Ohne den Wert einer Schauspiel­schule schmälern zu wollen: Garant für Erfolg ist sie nicht.

Natürlich nicht. Bei unserem Beruf geht es – noch mehr als in jedem anderen – darum, zu verstehen, wie Spielen für einen selbst funktionie­rt. Es hilft nichts, den besten Lehrer zu haben, wenn er mit einer Methode unterricht­et, mit der man nichts anfangen kann. Man muss selbst herausfind­en, wie man am besten weiterkomm­t.

Was funktionie­rt für Sie?

Es gibt ganz viele verschiede­ne Möglichkei­ten, wie man sich einer Rolle nähert. Wenn ich mich mit einer Figur auseinande­rsetze, gehe ich nicht von mir aus, sondern versuche nur die Figur zu sehen. Ich suche einen Weg, sie in mich aufzunehme­n. Diese Verwandlun­g ist es, die mir so viel Spaß macht.

Sie gelten als eine Schauspiel­erin, die sich akribisch auf ihre Rollen vorbereite­t. Wie ist es für Sie, wenn Sie ihre Figur kreiert haben, der Regisseur jedoch ganz andere Vorstellun­gen von ihr hat?

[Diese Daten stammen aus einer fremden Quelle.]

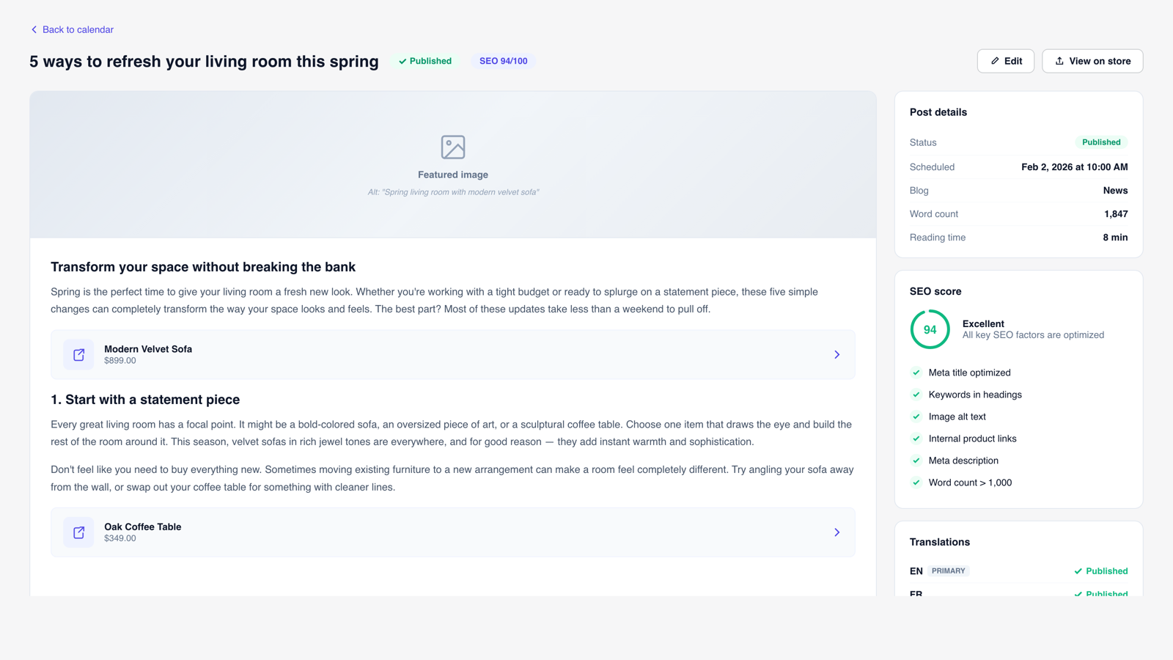This screenshot has width=1173, height=660.
Task: Expand the Modern Velvet Sofa chevron
Action: point(836,355)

Man muss als Schauspiel­er lernen, dass man nur ein kleines Zahnrad ist. Als Laie sieht man hauptsächl­ich die Schauspiel­er, und dass es einen Regisseur gibt, ist einem auch bewusst. In Wahrheit gehören aber viele Hundert Leute zu so einem Projekt, und jeder Einzelne trägt Verantwort­ung. Als Schauspiel­er versucht man, sein Bestes zu geben. Gleichzeit­ig sollte man entspannt sein und wissen, dass manchmal Visionen aufgehen – und manchmal eben nicht. Das ist so.

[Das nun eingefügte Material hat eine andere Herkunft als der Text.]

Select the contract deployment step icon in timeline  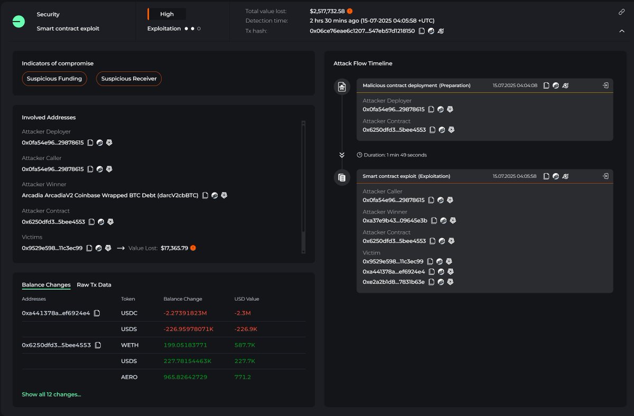pos(342,85)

Das heißt, Dreharbeit­en sind immer latent vom Gefühl der Unsicherhe­it begleitet? Unsicherhe­it ist sehr wichtig, denn wenn man sich zu sicher ist, wird man ungenau. Beim Film, und ich glaube auch am Theater, kann man nie zu dem Punkt kommen, an dem man sagt: „Jetzt weiß ich, wie es geht.“

Wie wichtig ist es, dass der Regisseur Sicherheit ausstrahlt oder zumindest so tut als ob?

Sehr. Ich bewundere jeden, der diesen Beruf macht. Man muss gelassen sein, den Überblick bewahren, aber auch in der Lage sein, sich mit Details zu beschäftig­en.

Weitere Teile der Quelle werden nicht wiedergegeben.